Communicating Data Use and Privacy: In-person versus Web Based Methods for Message Testing; Aleia Clark Fobia, U.S. Census Bureau Jennifer Hunter Childs, U.S. Census Bureau

  • Concern about different messages in different place and they weren’t consistent
  • Is there a difference between “will only be used for statistically purpose” and “will never be used for non statistical purposes”
  • Tested who will see data, identification, sharing with other departments, burden of message
  • Tested it on a panel of census nerds :), people who want to be involved in research, 4000 invites, 300 completes
  • People were asked to explain what each message means, broke it down by demographics
  • 30 cognitive interviews, think aloud protocol, reads sets of messages and react, tested high and low performing messages [great idea to test the low messages as well]
  • FOcused on lower education and people of colour
  • Understanding is higher for in person testing, more misunderstanding in online responses, “You are required by law to respond to the census (technical reference)” was better understood than listing everything in a statement
  • People want to know what ‘sometimes’ means. And want to know which federal agencies – they don’t like the IRS
  • People don’t believe the word never because they know breaches happen
  • More negative on the web
  • Less misunderstanding in person
  • Easier to say negatives things online
  • In person was spontaneous and conversation
  • Focus on small words, avoid unfamiliar concepts, don’t know what tabulate means, don’t know what statistical means [they aren’t stupid, it’s just that we use it in a context that makes no sense to how they know the word]

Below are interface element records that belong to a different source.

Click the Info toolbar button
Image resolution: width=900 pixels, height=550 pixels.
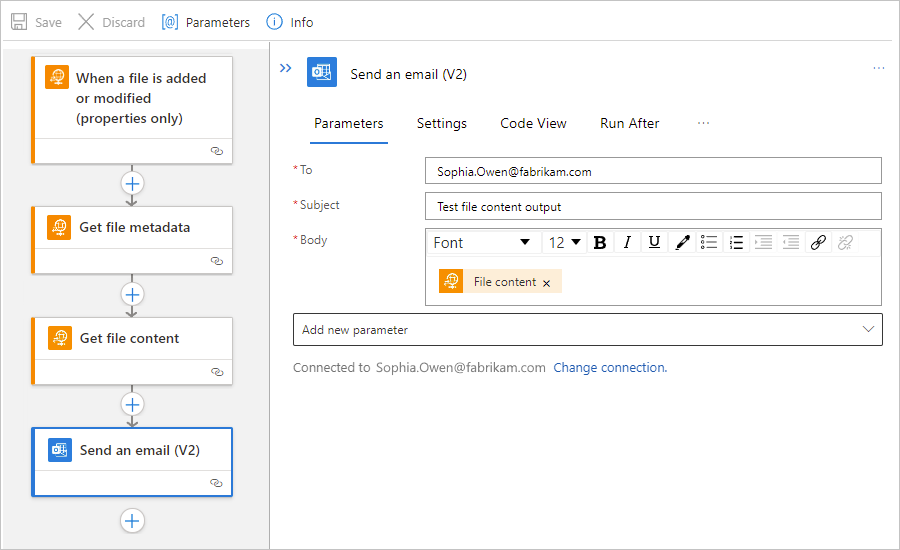coord(290,22)

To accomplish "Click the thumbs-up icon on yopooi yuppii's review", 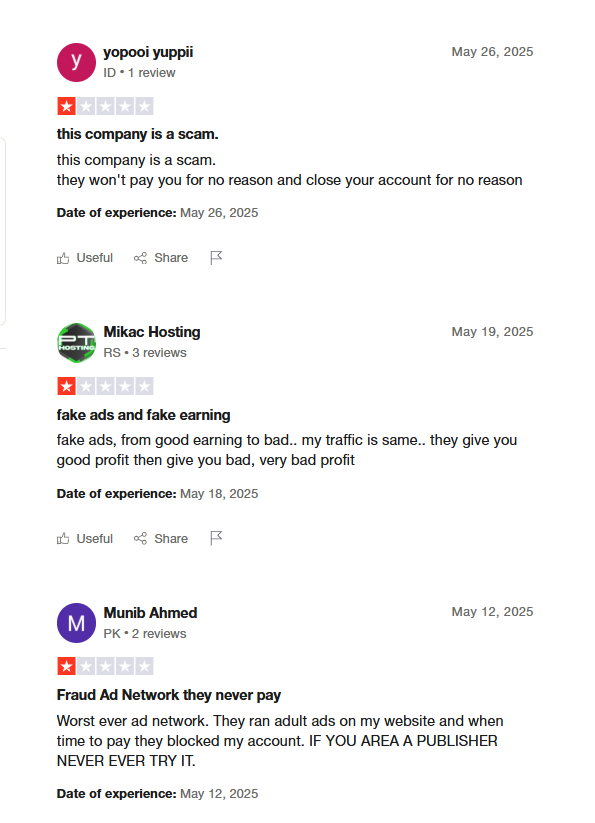I will click(x=63, y=258).
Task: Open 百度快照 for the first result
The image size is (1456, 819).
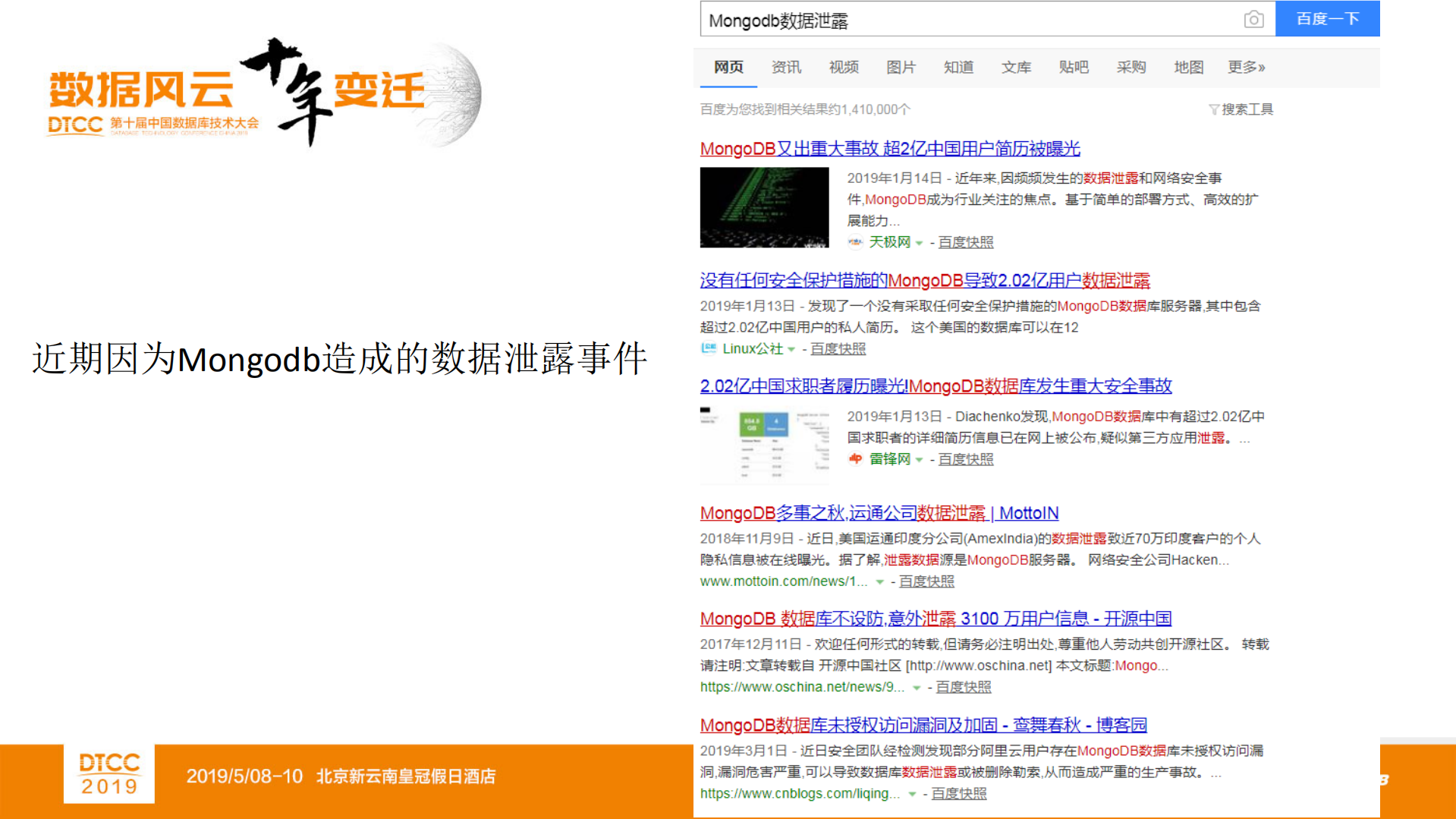Action: click(965, 242)
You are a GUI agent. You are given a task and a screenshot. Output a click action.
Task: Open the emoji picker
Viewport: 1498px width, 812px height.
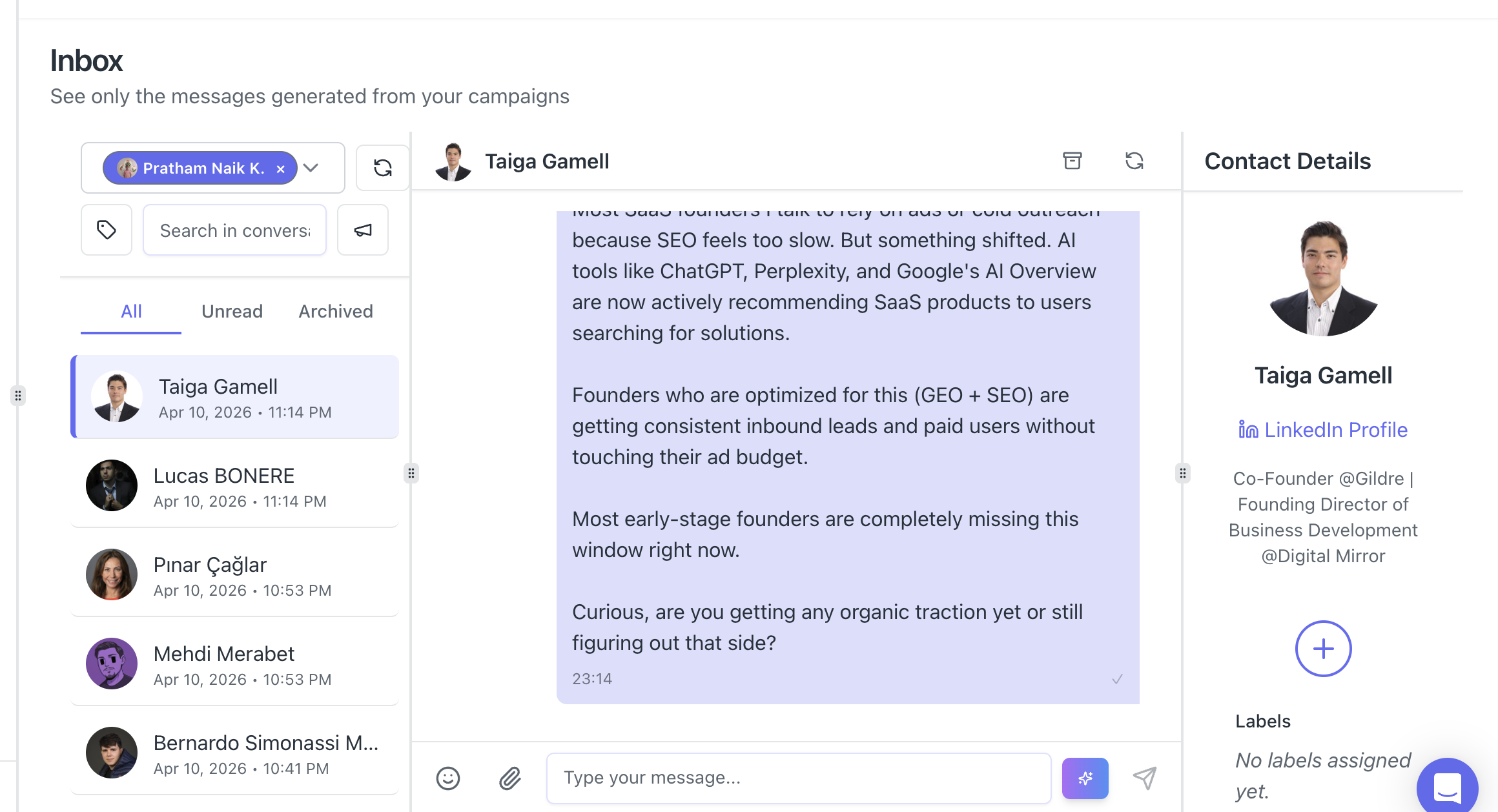pos(448,778)
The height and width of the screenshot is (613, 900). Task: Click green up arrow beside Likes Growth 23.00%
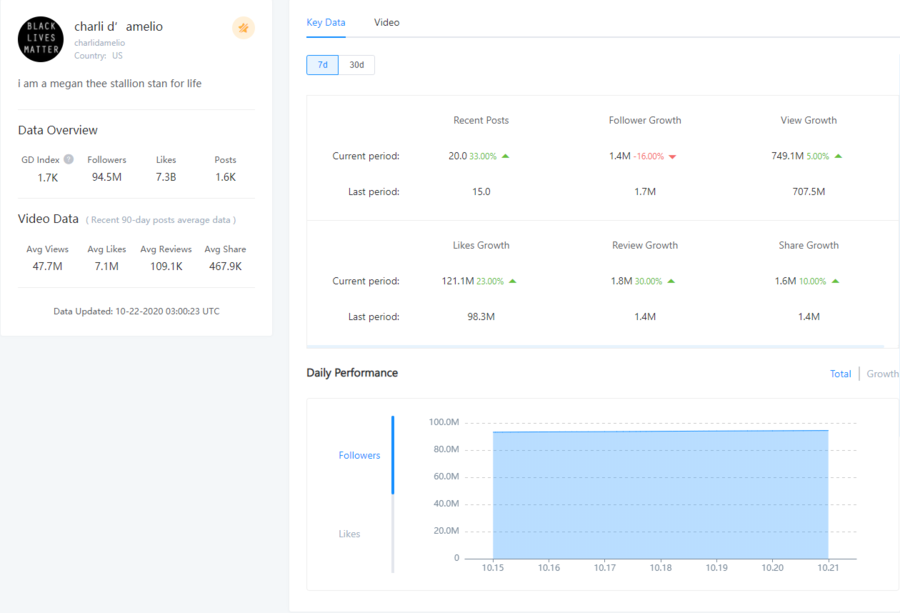[512, 281]
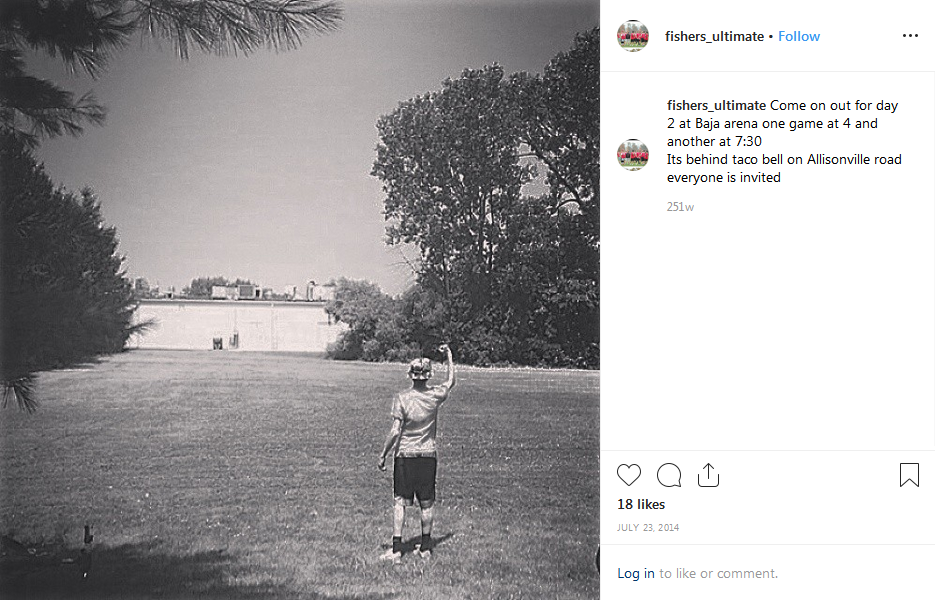The height and width of the screenshot is (600, 935).
Task: Click the 251w timestamp under the caption
Action: click(680, 207)
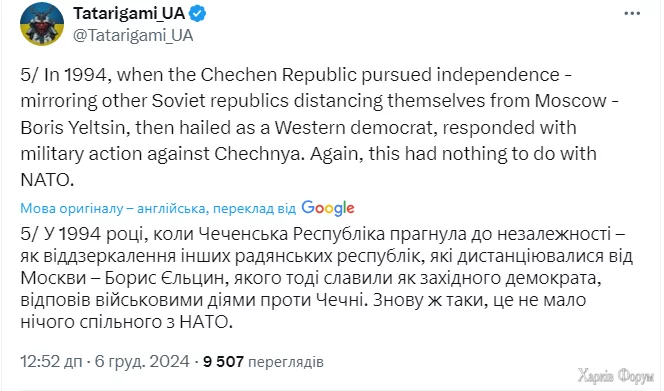Click the "переклад від" text
664x391 pixels.
[254, 209]
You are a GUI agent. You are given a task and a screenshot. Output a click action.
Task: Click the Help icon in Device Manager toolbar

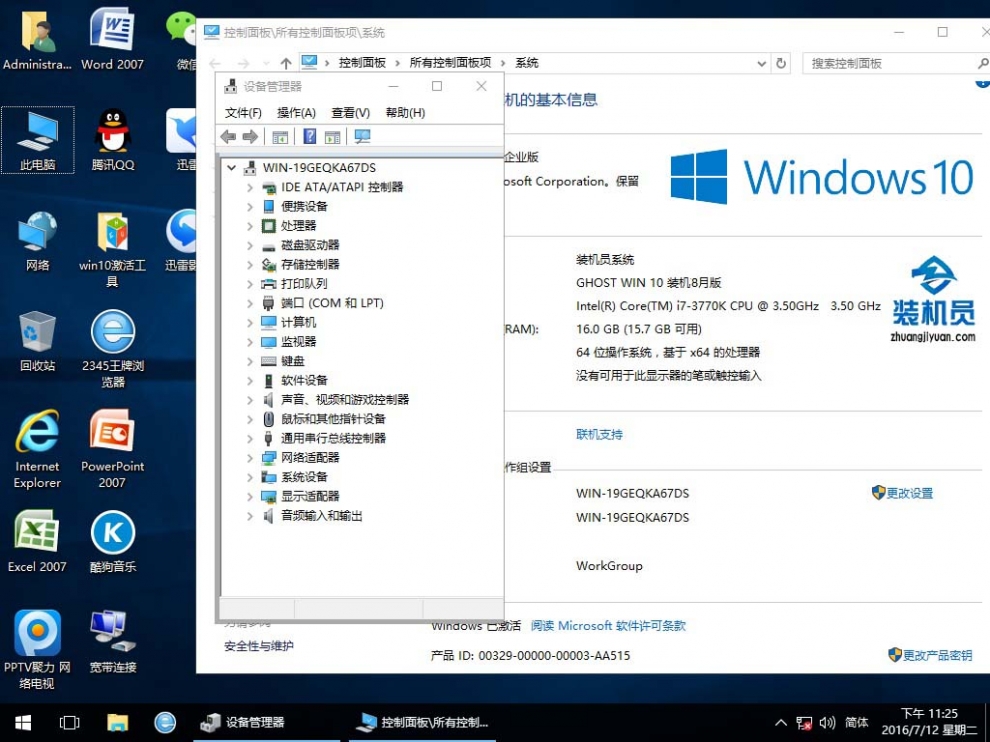[310, 137]
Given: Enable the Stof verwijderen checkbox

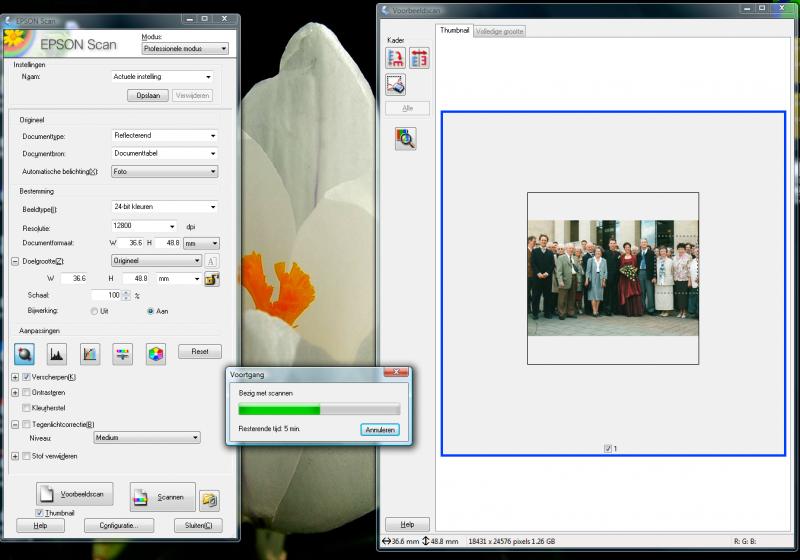Looking at the screenshot, I should tap(26, 456).
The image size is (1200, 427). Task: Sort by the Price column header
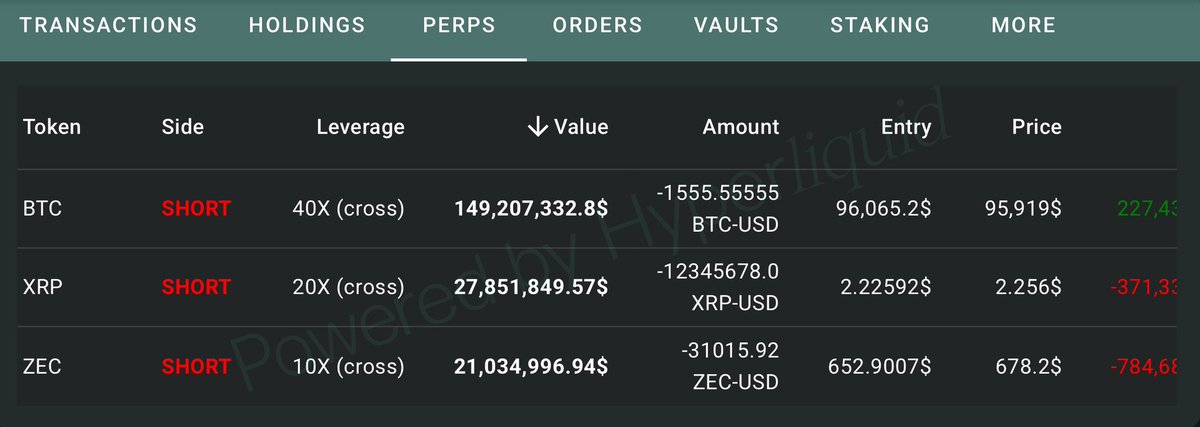[x=1036, y=127]
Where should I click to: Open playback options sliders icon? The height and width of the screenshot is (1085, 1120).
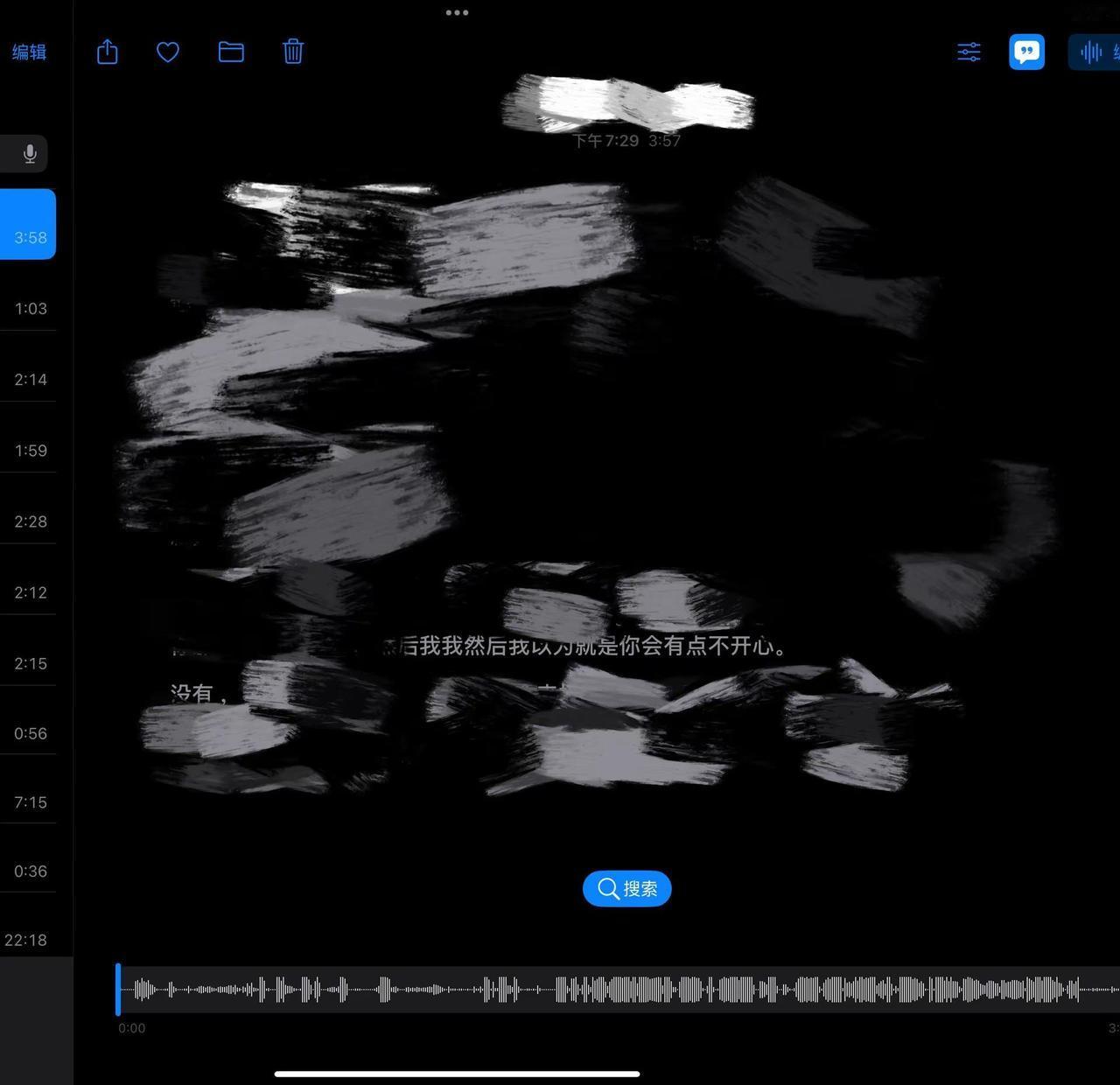(969, 52)
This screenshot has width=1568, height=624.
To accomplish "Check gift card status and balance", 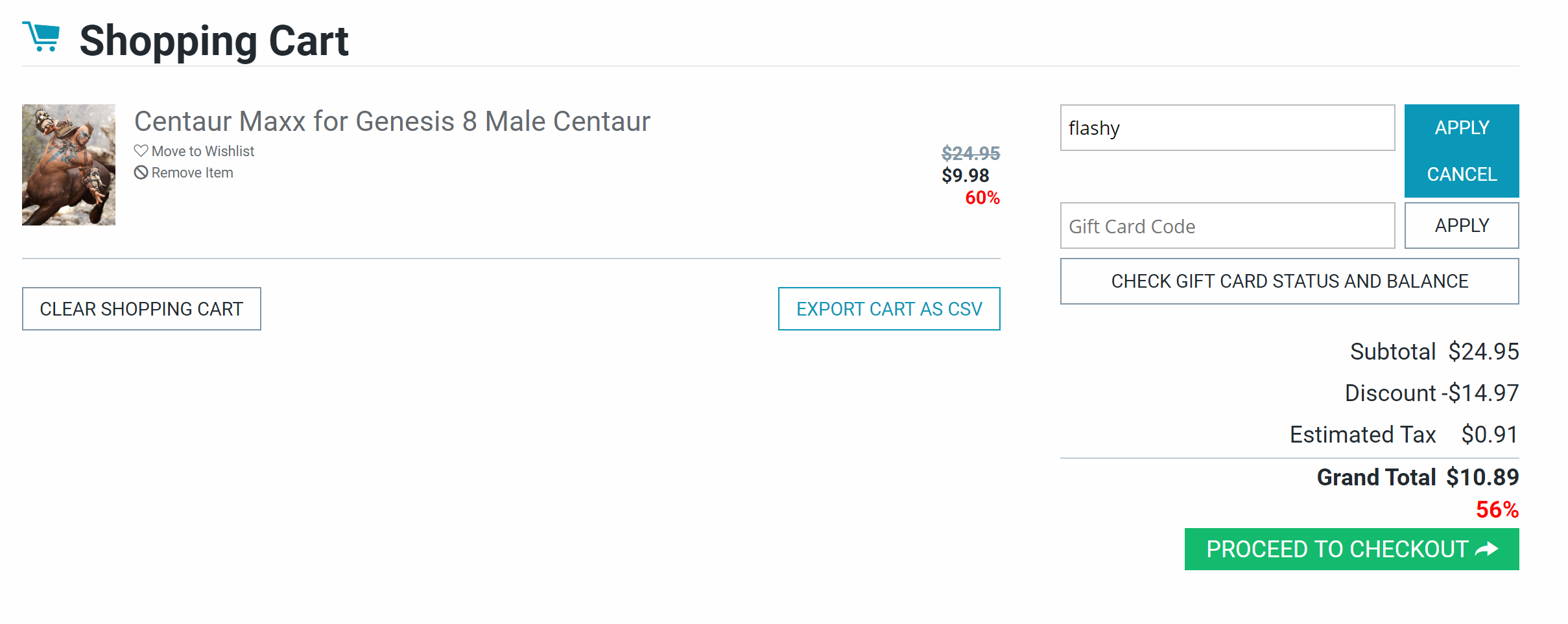I will click(x=1289, y=281).
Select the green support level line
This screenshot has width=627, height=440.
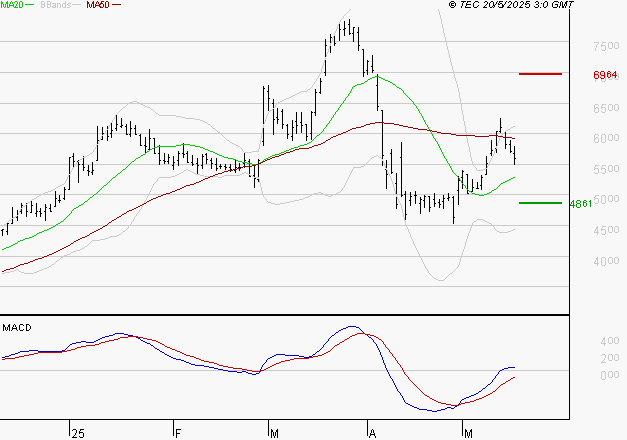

    Respondent Burden & the Impact of Respondent Interest, Item Sensitivity and Perceived Length; Morgan Earp, U.S. Bureau of Labor Statistics Erica C. YuWright, U.S. Bureau of Labor Statistics

    • 20 knowledge questions, 10 burden items, 5 demographic questions, ten minute survey
    • Some questions were simple, others were long and technical
    • Respondents asked to complete a follow up survey a week later
    • Asked people how hard the survey was related to taking an exam at school or reading a newspaper or completing another survey – given only one of these comparisons 
    • Anchor of school exam had a noticeable effect size but not significant 
    • Burden items – length, difficulty, effort, importance, helpfulness, interest, sensitivity, intrusive, private, burden
    • Main effects – only sensitivity was significant, effect size is noticeable
    • Didn’t really see any demographic interactions
    • Burden length difficult; effort importance helpfulness interesting; sensitive intrusive private – these are the three factors 
    • Only first factor related to whether they would answer the second survey
    • Females more likely to respond a second time
    • More sensitive less likely to be answered again, more interestnig in would attract more women the second dime

      Goodbye Humans: Robots, Drones, and Wearables as Data Collectors #AAPOR 

      Live note taking at #AAPOR in Austin Texas. Any errors or bad jokes are my own.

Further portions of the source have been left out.